Saved entries:
☆ ☆ ☆ ☆ ☆ ☆ ☆

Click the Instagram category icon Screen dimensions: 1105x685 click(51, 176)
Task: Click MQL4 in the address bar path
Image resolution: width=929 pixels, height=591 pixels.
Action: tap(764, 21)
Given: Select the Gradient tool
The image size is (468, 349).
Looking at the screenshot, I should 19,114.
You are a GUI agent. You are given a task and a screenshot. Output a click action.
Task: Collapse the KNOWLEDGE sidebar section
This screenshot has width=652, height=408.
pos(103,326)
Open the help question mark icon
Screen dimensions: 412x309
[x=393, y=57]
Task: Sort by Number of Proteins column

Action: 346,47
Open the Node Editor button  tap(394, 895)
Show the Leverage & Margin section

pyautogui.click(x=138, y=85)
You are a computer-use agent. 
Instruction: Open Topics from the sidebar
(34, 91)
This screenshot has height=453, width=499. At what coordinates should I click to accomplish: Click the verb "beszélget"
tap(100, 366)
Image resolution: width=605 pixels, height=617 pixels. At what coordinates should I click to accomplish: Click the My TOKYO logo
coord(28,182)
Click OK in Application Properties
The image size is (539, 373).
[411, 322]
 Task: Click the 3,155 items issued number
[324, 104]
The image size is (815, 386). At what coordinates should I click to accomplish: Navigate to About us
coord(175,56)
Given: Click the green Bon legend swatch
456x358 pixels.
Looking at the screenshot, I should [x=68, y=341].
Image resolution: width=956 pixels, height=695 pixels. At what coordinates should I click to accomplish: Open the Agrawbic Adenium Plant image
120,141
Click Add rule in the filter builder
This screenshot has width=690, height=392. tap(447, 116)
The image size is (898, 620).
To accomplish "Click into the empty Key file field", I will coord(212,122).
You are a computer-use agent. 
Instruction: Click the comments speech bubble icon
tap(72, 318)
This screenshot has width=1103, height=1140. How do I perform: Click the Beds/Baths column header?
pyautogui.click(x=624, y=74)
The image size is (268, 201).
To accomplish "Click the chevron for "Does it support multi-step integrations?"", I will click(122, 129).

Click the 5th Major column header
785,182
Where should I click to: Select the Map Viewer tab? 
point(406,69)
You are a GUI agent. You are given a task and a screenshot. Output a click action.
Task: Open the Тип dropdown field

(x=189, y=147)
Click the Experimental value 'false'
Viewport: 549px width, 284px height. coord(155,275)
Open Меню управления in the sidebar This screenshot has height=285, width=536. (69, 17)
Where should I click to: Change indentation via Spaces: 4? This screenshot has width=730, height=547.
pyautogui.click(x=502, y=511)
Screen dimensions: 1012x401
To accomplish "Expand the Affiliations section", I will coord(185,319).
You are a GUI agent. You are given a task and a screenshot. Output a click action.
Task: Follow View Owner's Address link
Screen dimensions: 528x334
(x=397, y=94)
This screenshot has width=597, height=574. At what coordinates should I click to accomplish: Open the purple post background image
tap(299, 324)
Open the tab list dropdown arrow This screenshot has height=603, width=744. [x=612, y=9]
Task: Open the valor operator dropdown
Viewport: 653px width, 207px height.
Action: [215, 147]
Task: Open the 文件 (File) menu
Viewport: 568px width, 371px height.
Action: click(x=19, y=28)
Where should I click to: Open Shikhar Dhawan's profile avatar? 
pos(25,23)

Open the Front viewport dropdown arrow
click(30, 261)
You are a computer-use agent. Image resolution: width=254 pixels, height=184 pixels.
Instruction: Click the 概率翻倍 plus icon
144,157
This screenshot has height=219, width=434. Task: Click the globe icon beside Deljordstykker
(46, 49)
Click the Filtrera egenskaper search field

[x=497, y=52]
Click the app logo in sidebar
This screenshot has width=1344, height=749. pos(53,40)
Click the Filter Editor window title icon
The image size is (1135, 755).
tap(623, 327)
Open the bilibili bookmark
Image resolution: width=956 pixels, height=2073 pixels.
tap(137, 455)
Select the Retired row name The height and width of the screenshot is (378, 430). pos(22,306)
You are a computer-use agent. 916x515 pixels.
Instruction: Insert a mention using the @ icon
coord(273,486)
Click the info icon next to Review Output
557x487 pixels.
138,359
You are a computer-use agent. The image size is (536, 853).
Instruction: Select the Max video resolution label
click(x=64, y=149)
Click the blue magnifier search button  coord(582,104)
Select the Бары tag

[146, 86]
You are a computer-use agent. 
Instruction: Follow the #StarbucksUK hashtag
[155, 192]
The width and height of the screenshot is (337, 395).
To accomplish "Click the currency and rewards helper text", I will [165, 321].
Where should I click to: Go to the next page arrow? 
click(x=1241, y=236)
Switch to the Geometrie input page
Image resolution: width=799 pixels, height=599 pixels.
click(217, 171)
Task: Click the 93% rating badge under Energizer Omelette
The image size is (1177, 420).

☆ ☆ ☆ ☆ ☆ ☆ ☆

Exercise prompt:
Please reproduce the lines from the line with "Open the Front viewport dropdown arrow" to the line with "Click the info icon next to Review Output", both ends included, exactly as they appear above.

Task output:
Open the Front viewport dropdown arrow
click(30, 261)
You are a computer-use agent. Image resolution: width=254 pixels, height=184 pixels.
Instruction: Click the 概率翻倍 plus icon
144,157
This screenshot has height=219, width=434. Task: Click the globe icon beside Deljordstykker
(46, 49)
Click the Filtrera egenskaper search field

[x=497, y=52]
Click the app logo in sidebar
This screenshot has width=1344, height=749. pos(53,40)
Click the Filter Editor window title icon
The image size is (1135, 755).
tap(623, 327)
Open the bilibili bookmark
Image resolution: width=956 pixels, height=2073 pixels.
tap(137, 455)
Select the Retired row name The height and width of the screenshot is (378, 430). pos(22,306)
You are a computer-use agent. 916x515 pixels.
Instruction: Insert a mention using the @ icon
coord(273,486)
Click the info icon next to Review Output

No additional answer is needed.